POST /projects?name=my-app&environment=production&description=...
Response:
{
"project": {
"project_id": "my-app",
"name": "my-app",
"description": "...",
"created_at": "2026-05-31T14:22:10"
},
"api_key": {
"key": "tlm_sk_a1b2c3d4e5f6g7h8i9j0k1l2m3n4o5p6",
"project_id": "my-app",
"environment": "production",
"created_at": "2026-05-31T14:22:10"
}
}Directory Structure
tracellm/
├── backend/ # Python backend (FastAPI + SDK + CLI)
│ ├── app/ # FastAPI REST API
│ │ ├── main.py # App creation, CORS, startup/shutdown
│ │ ├── database/
│ │ │ ├── mongodb.py # Motor connection manager
│ │ │ ├── trace_service.py # Trace CRUD, normalization, analytics
│ │ │ └── project_service.py# Project CRUD, API key generation
│ │ ├── models/
│ │ │ ├── trace.py # TraceSchema, StepSchema (Pydantic)

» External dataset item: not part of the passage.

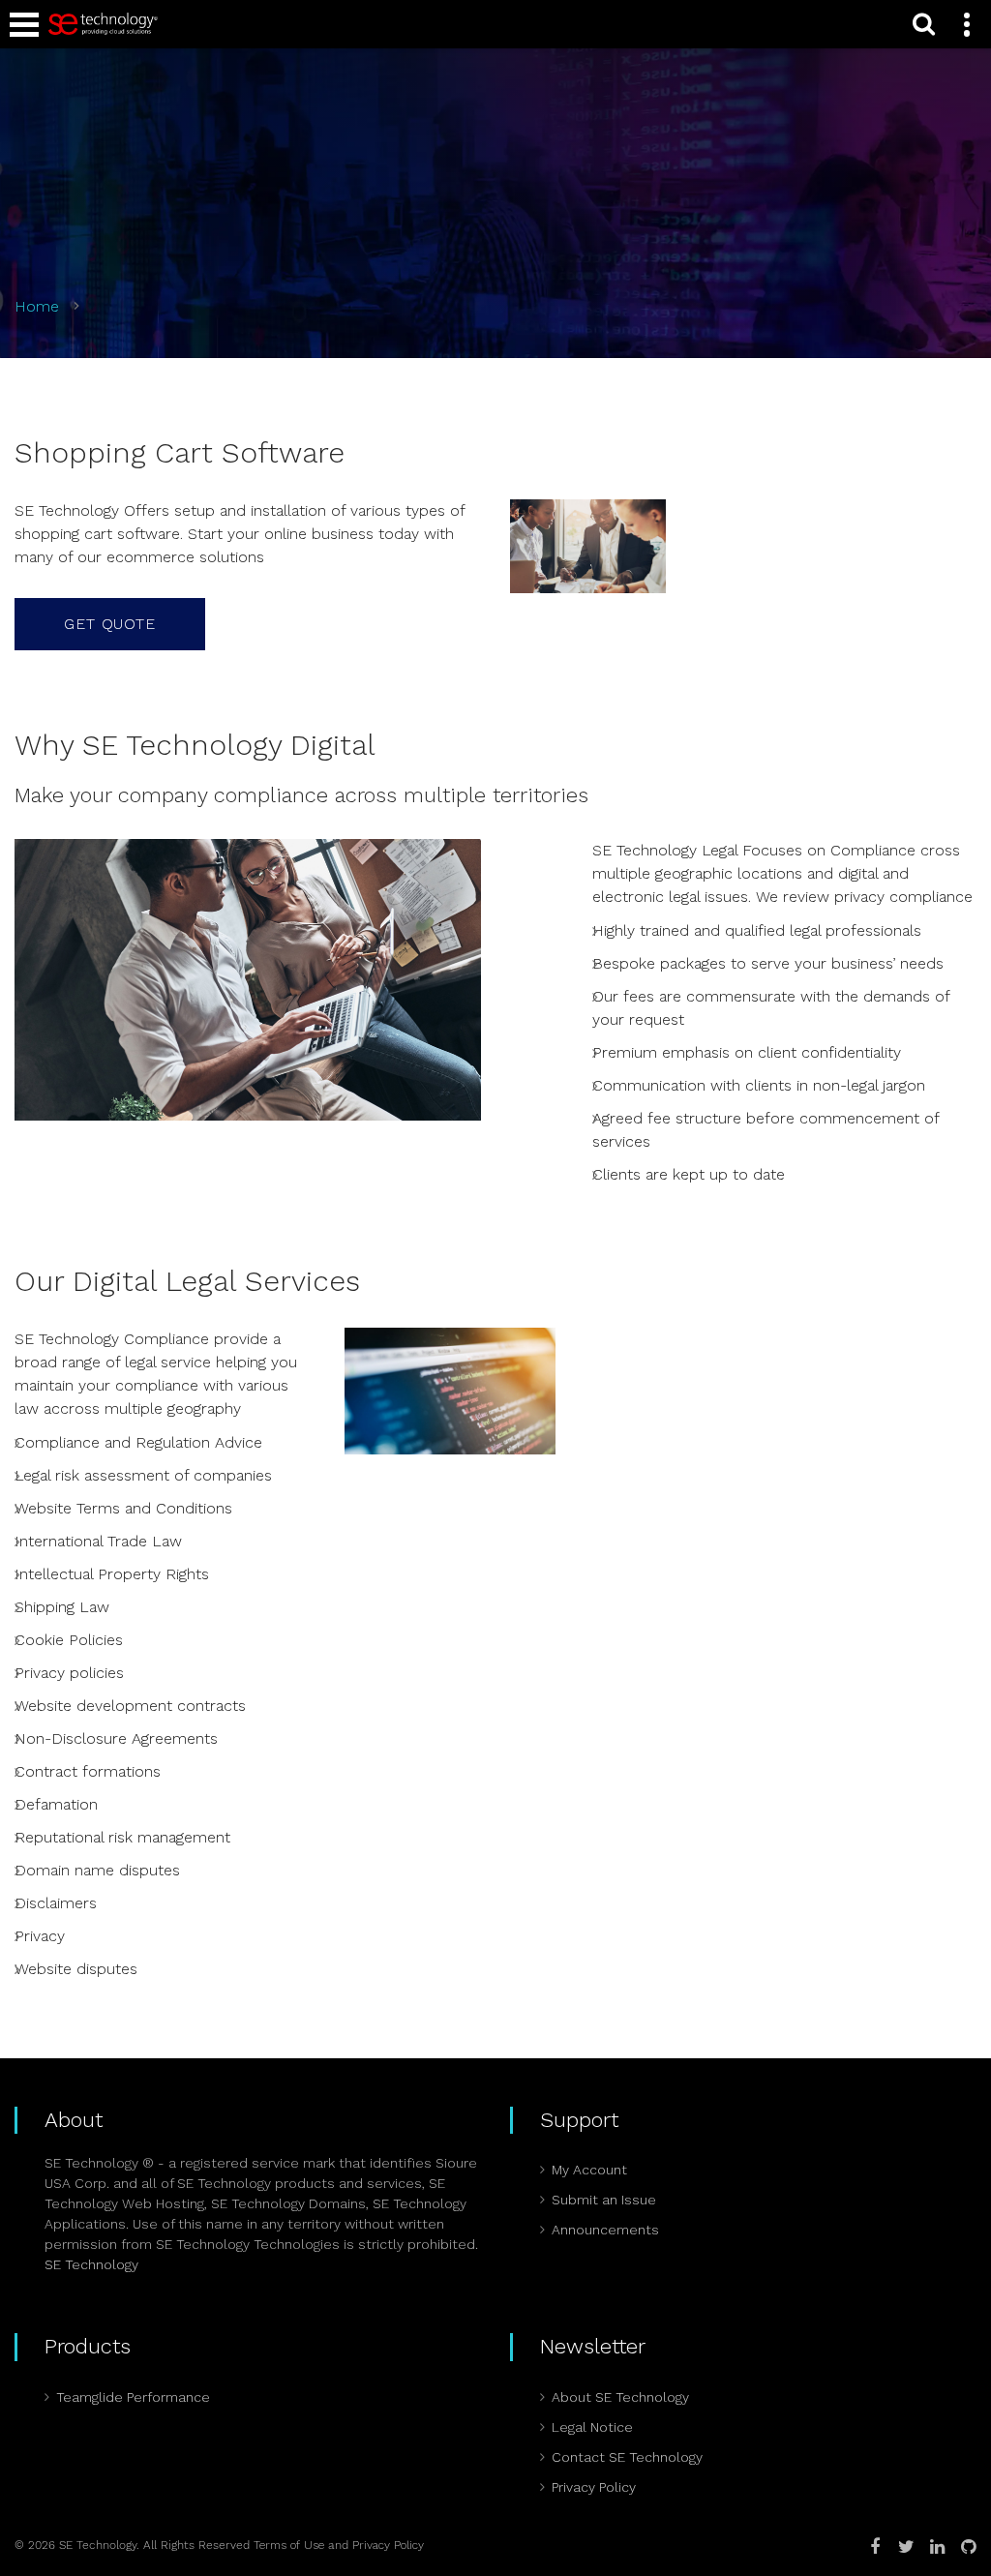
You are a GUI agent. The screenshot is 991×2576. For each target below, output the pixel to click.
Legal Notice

│ │ │ ├── trace_model.py # List, Analytics, Failure response models
│ │ │ ├── project.py # Project, ApiKey schemas
│ │ │ └── health.py # Health check model
│ │ ├── routes/
│ │ │ ├── health.py # GET /
│ │ │ ├── observability.py # GET /traces, /analytics, /failures
│ │ │ └── projects.py # GET/POST /projects, GET /api-keys
│ │ └── websocket/
│ │ └── socket.py # /ws endpoint, ConnectionManager
│ ├── tracellm/ # SDK + CLI package
│ │ ├── __init__.py # Public API: @trace, wrap_openai, etc.
│ │ ├── cli.py # Typer CLI (start, trace, replay, ...)
│ │ ├── tracer.py # @trace decorator, payload builder
│ │ ├── replay.py # Replay engine
│ │ ├── monitor.py # Live terminal monitor (htop-for-AI)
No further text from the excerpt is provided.